====== Quick start guide for VSC-5 ======

===== Connecting =====

<code>
ssh <user>@vsc5.vsc.ac.at
</code>

or alternatively use a specific login node:
<code>
ssh <user>@l5[0-6].vsc.ac.at
</code>

===== Data storage =====

On VSC-5 the same directories exist as on VSC-4 as we make use of the same IBM Spectrum Scale GPFS storage.
Consequently, you will have access to your data in ''$HOME'' and ''$DATA'' as on VSC-4.
There is, however, no BINF filesystem available.


===== Software installations =====

==== New SPACK without environments ====

Having worked with spack environments for some time, we have encountered several severe issues which have convinced us that we need to find a more practical way of maintaining software packages at VSC.

There are now three separate spack installation trees corresponding to the CPU/GPU architectures on VSC:

  * skylake - Intel CPUs; works on Intel Skylake and Cascadelake CPUs
  * zen - AMD CPUs; works on Zen 2 and 3 CPUs
  * cuda-zen - AMD CPUs + NVIDIA GPUs; works on all nodes equipped with graphics cards

By default the spack installation tree suitable for the current compute/login node is activated and will be indicated by a **prefix** on the command line, e.g.:

<code>
zen [user@l51 ~]$
</code>

Read more about SPACK at:
  * [[doku:spack-transition | Transition to new SPACK without Environments]]
  * [[doku:spack]]
  * [[https://spack.readthedocs.io/en/latest/basic_usage.html|Official documentation of SPACK]]


==== Load a module ====

Most software is installed via SPACK, so you can use spack commands like ''spack find -ld xyz'' to get details about the installation. All these installations also provide a module, find available modules with ''module avail xyz'', and load with ''module load xyz''. See [[doku:spack|SPACK - a package manager for HPC systems]] for more information.
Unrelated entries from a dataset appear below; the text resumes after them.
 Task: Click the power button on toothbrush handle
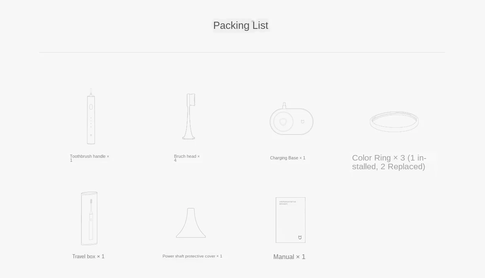click(x=91, y=107)
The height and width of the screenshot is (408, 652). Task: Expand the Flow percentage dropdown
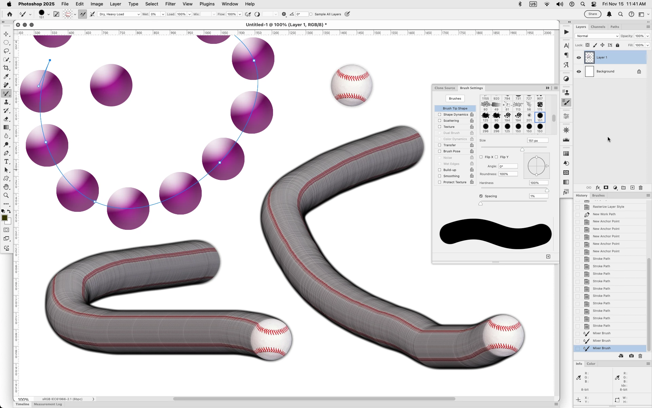(x=240, y=14)
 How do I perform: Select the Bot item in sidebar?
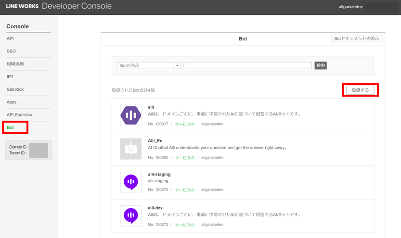click(x=11, y=127)
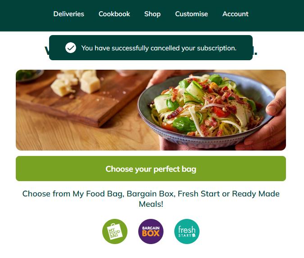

Some software is still installed by hand, find available [[doku:modules]] with ''module avail xyz'', and load with ''module load xyz''.


===== Compile code =====

A program needs to be compiled on the hardware it will later run
on. If you have programs compiled for VSC4, they will run on the
''cascadelake_0384'' partition, but not on the default AMD partition that uses
AMD processors!


==== AMD: Zen3 ====

Most nodes of VSC5 are based on AMD processors, including the login
nodes. The spack environment ''zen3'' is loaded automatically, so you
can use ''spack load <mypackage>'' to load what you need, compile your
program, and submit a job via slurm.
 
The nodes have 2x AMD Epyc CPUs (Milan architecture) each equipped with 64 cores. In total there are
128 physical cores (core-id 0-127) and 256 virtual cores available.

The A100 GPU nodes have 512GB RAM and the two NVIDIA A100 cards have 40GB RAM each.
60 A100 nodes are installed.

The A40 GPU nodes have 256GB RAM and the two NVIDIA A40 cards have 46GB each.
45 A40 nodes are installed.
<code>
$ nvidia-smi
Tue Apr 26 15:42:00 2022
+-----------------------------------------------------------------------------+
| NVIDIA-SMI 510.39.01    Driver Version: 510.39.01    CUDA Version: 11.6     |
|-------------------------------+----------------------+----------------------+
| GPU  Name        Persistence-M| Bus-Id        Disp.A | Volatile Uncorr. ECC |
| Fan  Temp  Perf  Pwr:Usage/Cap|         Memory-Usage | GPU-Util  Compute M. |
|                               |                      |               MIG M. |
|===============================+======================+======================|
|   0  NVIDIA A100-PCI...  Off  | 00000000:01:00.0 Off |                  Off |
| N/A   40C    P0    35W / 250W |      0MiB / 40960MiB |      0%      Default |
|                               |                      |             Disabled |
+-------------------------------+----------------------+----------------------+
|   1  NVIDIA A100-PCI...  Off  | 00000000:81:00.0 Off |                  Off |
| N/A   37C    P0    37W / 250W |      0MiB / 40960MiB |     40%      Default |
|                               |                      |             Disabled |
+-------------------------------+----------------------+----------------------+
</code>


==== Intel: Cascadelake ====

If you have programs already compiled for VSC4, they will also run on
the ''cascadelake_0384'' partition of VSC5. Otherwise you need to login on a
''cascadelake_0384'' node (or any VSC4 node) and compile your program
there. Then submit a job on the slurm partition ''cascadelake_0384''.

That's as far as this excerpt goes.